Cicatrice, livre précédent de l'autrice m'avait laissé une forte impression, et je voulais voir si
Un amour allait suivre le même sillon.
Le titre déjà,
Un amour, mais où
Sara Mesa est-elle allée chercher ce titre, car il n'y en a pas trace dans le livre, ou alors je n'ai pu l'entrevoir. Ou bien était-il en creux dans l'histoire, dans les marges, dans les espoirs de l'héroïne, ou dans son passé ?
Nat, la trentaine, dont on ne connait rien, hormis le fait qu'elle travaillait en tant que traductrice commerciale et qu'elle a commis un vol non expliqué, part s'installer à la campagne dans une maison de village en piteux état, le propriétaire, antipathique à souhait, refusant de s'occuper de son entretien.
Il lui laisse, à sa demande, un chien étrange, qu'elle va parvenir à domestiquer et qui va prendre de l'importance dans la suite du roman.
Nat fait progressivement la connaissance de son voisinage, Piter, le "hippie" du coin, avec qui elle noue une relation impersonnelle, des gitans, un couple de personnes âgées un peu dérangées, et surtout "l'Allemand", un homme taciturne qui lui propose "d'entrer en elle" en échange de travaux de réparation de sa toiture.
La voici embarquée dans une histoire improbable et indéchiffrable avec cet "Allemand" qui ne semble pas prêt à lui donner quoique soit, ni mots, ni tendresse.
Sara Mesa installe d'entrée de jeu un climat glauque et malsain. Son héroïne, dont la quête est mystérieuse, est en proie à des démons, à une culpabilité envahissante. Ses relations sont teintées de crainte, de suspicion et de paranoïa, surtout avec les hommes en qui elle voit des prédateurs, mais dont elle peut aussi parfois se trouver sous la dépendance.

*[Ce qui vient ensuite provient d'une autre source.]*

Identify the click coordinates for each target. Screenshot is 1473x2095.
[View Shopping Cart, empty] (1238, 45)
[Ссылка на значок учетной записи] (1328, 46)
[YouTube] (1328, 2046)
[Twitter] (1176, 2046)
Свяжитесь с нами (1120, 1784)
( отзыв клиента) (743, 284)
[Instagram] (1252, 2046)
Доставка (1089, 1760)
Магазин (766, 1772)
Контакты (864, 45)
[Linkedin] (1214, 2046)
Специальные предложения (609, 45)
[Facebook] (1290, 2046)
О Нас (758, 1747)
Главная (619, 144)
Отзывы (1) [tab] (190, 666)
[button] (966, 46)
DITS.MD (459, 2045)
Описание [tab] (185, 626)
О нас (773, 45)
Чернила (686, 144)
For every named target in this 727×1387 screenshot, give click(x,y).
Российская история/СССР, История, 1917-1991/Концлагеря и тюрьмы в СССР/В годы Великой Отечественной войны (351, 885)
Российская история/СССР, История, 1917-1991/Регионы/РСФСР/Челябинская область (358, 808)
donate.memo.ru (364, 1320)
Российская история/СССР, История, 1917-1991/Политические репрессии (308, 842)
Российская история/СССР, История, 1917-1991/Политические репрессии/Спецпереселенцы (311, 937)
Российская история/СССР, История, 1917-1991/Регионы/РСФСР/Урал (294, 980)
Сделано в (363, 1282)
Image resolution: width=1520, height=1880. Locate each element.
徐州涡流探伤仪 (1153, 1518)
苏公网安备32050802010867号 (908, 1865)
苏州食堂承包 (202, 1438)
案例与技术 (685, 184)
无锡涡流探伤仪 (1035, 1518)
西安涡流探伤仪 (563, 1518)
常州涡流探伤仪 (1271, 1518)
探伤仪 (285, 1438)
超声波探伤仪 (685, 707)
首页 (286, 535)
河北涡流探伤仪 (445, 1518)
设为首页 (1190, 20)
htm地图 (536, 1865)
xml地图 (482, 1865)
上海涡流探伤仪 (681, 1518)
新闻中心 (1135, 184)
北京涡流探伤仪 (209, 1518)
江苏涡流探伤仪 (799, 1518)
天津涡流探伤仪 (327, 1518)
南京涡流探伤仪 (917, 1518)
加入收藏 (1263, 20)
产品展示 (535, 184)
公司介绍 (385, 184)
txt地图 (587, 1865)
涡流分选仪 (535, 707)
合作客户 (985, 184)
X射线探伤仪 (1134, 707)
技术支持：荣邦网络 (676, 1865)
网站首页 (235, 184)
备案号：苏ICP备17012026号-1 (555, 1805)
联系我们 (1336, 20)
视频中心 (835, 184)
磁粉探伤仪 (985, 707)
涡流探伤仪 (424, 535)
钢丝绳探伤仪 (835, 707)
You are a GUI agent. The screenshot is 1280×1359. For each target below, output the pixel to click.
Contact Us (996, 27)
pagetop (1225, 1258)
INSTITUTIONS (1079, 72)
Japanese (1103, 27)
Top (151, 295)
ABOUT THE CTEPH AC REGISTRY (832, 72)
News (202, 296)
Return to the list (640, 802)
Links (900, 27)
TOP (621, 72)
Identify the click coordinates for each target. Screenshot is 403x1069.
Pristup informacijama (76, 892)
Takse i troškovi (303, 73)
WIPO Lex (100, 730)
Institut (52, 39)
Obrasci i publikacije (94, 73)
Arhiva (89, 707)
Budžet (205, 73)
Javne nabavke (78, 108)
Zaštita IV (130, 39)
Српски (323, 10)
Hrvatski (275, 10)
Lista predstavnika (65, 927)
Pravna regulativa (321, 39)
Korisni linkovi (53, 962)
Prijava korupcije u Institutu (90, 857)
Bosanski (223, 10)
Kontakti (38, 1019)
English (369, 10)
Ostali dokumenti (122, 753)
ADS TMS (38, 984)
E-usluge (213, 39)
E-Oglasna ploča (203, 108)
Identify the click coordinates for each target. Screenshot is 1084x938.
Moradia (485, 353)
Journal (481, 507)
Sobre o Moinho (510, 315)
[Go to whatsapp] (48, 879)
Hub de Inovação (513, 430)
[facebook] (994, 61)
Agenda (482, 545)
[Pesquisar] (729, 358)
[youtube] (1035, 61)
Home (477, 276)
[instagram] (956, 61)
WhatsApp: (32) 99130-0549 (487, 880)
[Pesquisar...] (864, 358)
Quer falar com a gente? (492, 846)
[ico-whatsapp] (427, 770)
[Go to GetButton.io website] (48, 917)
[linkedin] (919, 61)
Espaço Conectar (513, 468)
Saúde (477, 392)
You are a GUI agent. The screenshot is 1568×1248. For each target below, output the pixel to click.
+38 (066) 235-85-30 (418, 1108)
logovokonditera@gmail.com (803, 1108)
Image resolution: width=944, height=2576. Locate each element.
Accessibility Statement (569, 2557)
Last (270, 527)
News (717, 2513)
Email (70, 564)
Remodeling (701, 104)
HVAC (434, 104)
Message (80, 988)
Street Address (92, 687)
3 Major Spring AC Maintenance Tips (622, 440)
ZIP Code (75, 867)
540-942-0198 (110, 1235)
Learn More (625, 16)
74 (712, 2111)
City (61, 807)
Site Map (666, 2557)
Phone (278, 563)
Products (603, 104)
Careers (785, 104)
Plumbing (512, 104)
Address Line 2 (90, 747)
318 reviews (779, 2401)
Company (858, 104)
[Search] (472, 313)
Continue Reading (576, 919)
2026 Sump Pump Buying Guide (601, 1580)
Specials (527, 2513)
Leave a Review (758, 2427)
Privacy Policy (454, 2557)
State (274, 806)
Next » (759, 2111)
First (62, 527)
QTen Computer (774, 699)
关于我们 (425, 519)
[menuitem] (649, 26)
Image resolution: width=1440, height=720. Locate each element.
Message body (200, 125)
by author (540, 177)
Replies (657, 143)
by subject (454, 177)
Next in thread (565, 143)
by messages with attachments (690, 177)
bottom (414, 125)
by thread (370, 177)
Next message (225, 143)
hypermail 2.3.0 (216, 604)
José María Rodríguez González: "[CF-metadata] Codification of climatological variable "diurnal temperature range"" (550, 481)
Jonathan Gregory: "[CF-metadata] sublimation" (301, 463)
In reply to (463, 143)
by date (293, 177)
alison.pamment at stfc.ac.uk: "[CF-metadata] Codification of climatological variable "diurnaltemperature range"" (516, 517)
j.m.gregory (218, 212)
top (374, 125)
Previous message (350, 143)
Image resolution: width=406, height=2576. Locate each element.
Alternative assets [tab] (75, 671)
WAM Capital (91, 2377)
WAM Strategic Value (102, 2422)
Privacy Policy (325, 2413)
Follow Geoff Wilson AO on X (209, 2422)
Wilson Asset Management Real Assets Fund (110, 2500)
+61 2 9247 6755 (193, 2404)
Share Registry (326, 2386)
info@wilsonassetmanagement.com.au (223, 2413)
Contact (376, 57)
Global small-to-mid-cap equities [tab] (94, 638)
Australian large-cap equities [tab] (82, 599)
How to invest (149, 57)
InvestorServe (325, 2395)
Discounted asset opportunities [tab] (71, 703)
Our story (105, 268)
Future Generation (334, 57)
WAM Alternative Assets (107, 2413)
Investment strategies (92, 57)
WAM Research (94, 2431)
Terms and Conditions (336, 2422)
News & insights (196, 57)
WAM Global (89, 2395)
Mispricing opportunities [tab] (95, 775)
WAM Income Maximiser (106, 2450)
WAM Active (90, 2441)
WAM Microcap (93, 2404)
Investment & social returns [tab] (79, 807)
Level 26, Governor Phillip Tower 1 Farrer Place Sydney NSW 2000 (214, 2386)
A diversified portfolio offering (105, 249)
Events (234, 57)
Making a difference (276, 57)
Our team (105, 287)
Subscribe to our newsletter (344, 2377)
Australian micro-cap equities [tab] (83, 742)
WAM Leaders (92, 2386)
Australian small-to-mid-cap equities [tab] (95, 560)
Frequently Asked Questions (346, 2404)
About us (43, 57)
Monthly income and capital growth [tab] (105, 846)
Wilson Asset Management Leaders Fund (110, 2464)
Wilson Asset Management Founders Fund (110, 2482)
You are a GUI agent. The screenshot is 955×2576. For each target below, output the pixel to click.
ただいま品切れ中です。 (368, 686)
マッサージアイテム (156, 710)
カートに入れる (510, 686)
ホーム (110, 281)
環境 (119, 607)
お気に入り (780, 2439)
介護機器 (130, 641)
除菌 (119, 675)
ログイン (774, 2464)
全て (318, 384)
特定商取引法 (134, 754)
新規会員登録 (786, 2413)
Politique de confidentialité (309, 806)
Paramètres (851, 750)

Nat semble avoir perdu ses repères ; elle navigue à vue et rêve une histoire imaginaire. Qu'est-elle venue chercher dans ce coin perdu de la Rioja, où les étrangers sont mal vus et où les ragots circulent vite ? Pourquoi cette citadine s'immerge-t-elle en milieu hostile ? Doit-elle racheter une faute impardonnable ?
La dynamique du personnage d'
Un amour rappelle celle de
Cicatrice. Des jeunes femmes sont prêtes à s'avilir, à s'oublier et à toucher le fond, dans le cadre de relations de séduction ambigües, pour mieux rebondir et en sortir éclairées et comme lavées de leur honte. Une démarche cathartique en somme...
Un roman puissant, âpre, dérangeant sur le thème de l'incommunicabilité.